German police said on Sunday that 18 people were injured during opposing rallies the previous day in the eastern city of Chemnitz, as anti-immigration demonstrators scuffled with counterprotesters.
They said those injured included three security personnel who were hurt while holding back demonstrators at Saturday's protests.
The city has been the scene of sometimes violent protests that erupted since a German man was stabbed to death last Sunday, allegedly by a Syrian and an Iraqi.
According to police estimates, some 8,000 attended the far-right rally on Saturday, which was called by the anti-immigration party Alternative for Germany (AfD) and the "anti-Islamization" movement PEGIDA.
A counterdemonstration, including parliamentarians from the Green party and the Social Democratic Party (SPD), drew some 3,000 people, they said.
Alleged attack on politician
Police deployed some 2,000 officers, both from Chemnitz and across Germany. At least 37 criminal offenses are being investigated, including bodily harm, damage to property and infringements of public assembly laws.
Among other things, police said they were looking into an alleged attack on a group of demonstrators led by SPD politician Sören Bartol.

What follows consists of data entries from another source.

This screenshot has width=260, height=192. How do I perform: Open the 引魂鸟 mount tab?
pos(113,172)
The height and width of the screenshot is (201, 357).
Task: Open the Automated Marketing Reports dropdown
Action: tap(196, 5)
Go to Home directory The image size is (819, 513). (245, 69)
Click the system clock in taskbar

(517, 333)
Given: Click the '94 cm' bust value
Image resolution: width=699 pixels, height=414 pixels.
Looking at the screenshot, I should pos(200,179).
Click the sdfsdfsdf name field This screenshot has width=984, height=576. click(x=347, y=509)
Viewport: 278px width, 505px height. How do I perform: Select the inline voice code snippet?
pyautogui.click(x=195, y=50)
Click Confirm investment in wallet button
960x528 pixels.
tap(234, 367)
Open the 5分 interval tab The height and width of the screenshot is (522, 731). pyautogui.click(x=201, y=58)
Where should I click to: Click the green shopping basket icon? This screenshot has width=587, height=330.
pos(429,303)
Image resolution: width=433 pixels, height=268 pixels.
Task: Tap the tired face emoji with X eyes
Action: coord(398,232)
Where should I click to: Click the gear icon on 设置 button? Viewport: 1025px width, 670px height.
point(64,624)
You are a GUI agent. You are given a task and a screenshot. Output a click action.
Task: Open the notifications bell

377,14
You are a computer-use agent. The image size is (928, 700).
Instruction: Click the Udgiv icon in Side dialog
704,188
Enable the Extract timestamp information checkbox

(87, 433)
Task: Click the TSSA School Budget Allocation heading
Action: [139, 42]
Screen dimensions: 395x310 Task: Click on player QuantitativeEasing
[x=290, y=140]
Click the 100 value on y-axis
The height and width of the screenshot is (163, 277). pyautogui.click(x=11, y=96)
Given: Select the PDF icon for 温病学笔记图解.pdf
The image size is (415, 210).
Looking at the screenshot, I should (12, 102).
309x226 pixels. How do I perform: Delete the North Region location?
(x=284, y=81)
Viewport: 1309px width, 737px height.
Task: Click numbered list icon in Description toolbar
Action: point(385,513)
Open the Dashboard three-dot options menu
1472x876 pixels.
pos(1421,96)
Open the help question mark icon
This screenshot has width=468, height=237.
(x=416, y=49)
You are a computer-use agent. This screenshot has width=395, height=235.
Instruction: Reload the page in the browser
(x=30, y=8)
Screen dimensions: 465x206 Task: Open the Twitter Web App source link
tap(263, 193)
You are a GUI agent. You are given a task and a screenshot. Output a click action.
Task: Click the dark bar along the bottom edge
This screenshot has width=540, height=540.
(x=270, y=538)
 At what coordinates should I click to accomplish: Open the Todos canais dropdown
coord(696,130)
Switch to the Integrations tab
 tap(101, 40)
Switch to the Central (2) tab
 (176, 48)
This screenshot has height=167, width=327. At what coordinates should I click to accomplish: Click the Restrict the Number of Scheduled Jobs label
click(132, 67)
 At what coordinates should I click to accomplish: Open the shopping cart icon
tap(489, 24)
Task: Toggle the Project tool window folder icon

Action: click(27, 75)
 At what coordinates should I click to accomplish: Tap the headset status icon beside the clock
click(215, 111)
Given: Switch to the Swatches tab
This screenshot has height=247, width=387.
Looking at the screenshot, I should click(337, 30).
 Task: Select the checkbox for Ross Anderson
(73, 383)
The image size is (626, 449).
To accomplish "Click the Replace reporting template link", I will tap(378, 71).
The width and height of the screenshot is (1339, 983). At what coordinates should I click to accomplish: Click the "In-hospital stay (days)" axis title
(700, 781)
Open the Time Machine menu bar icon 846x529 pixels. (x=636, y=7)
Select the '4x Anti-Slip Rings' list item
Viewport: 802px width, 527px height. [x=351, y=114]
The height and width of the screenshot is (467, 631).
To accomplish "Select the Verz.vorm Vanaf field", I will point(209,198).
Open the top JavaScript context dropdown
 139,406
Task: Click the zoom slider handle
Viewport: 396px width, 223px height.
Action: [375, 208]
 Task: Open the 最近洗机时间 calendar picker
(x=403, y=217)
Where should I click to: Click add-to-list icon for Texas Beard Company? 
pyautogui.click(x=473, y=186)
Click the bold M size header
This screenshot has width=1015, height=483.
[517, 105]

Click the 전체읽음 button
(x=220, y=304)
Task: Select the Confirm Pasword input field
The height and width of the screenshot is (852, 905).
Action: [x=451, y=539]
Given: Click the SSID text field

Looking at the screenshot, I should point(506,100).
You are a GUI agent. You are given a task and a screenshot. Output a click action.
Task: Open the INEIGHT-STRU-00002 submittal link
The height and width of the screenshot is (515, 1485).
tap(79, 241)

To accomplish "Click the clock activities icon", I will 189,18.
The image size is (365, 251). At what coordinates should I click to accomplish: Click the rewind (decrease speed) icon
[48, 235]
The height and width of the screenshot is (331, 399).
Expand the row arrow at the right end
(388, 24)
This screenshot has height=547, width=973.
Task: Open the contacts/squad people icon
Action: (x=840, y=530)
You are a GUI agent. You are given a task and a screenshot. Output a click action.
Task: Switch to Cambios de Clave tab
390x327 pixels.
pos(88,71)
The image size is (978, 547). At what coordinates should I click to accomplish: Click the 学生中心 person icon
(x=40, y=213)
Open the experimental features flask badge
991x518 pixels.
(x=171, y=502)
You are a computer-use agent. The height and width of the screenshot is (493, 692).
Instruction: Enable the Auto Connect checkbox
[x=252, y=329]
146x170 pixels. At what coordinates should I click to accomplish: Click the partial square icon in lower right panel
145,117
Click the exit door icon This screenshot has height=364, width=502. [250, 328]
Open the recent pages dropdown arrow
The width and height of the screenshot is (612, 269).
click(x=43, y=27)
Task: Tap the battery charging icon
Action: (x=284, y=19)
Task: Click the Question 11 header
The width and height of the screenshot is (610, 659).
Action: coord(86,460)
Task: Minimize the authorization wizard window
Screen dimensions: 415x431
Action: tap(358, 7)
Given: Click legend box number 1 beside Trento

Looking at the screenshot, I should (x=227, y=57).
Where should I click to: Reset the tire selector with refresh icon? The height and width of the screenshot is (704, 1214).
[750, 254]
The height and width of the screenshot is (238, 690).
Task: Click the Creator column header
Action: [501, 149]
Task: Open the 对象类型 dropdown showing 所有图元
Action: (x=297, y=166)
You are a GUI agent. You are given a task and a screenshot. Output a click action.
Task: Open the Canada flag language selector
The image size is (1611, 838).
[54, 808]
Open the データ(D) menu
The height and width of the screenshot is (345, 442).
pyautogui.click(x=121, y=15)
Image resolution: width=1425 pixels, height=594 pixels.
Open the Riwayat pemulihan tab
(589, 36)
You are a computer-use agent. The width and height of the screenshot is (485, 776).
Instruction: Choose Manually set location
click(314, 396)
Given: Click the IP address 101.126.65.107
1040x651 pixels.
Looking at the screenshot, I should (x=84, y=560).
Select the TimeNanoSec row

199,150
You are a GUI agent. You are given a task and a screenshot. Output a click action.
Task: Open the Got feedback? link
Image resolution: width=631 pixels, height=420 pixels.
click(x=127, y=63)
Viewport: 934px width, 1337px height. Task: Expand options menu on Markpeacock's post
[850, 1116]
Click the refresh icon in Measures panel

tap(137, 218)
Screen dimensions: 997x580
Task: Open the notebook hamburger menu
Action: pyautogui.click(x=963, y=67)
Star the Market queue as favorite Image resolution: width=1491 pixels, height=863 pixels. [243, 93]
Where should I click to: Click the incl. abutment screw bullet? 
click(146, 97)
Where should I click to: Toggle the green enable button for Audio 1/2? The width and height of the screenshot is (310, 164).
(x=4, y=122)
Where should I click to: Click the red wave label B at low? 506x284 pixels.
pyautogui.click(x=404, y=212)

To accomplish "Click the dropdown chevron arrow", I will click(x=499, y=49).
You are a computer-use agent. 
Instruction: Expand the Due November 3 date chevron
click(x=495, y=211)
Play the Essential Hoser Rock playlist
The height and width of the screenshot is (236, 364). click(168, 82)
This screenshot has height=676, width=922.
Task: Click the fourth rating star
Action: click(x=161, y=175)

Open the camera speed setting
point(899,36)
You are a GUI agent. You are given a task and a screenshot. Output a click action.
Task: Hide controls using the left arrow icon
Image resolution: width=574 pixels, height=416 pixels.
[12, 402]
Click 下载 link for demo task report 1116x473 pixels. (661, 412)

Bartol said on Twitter that the group from Marburg had been "ambushed by Nazis" while heading for their bus after the rallies had cleared.
Smaller protests planned
Two smaller demonstrations were planned for Sunday: one by Chemnitz residents to signal their opposition to "violence and xenophobia," and another organized by the Protestant Evangelical Church in Germany (EKD).
An anti-racism concert is also to be held on Monday featuring German punk band Die Toten Hosen, among other artists.
Anti-immigration sentiment is particularly widespread in the eastern state of Saxony, where Chemnitz is situated, despite the relatively small number of immigrants who live there.
The AfD, which has vehemently opposed migrant arrivals and Chancellor Angela Merkel's liberal stance on accepting refugees, has strong support in the state, with surveys suggesting it could become the second biggest party there in next year's regional elections.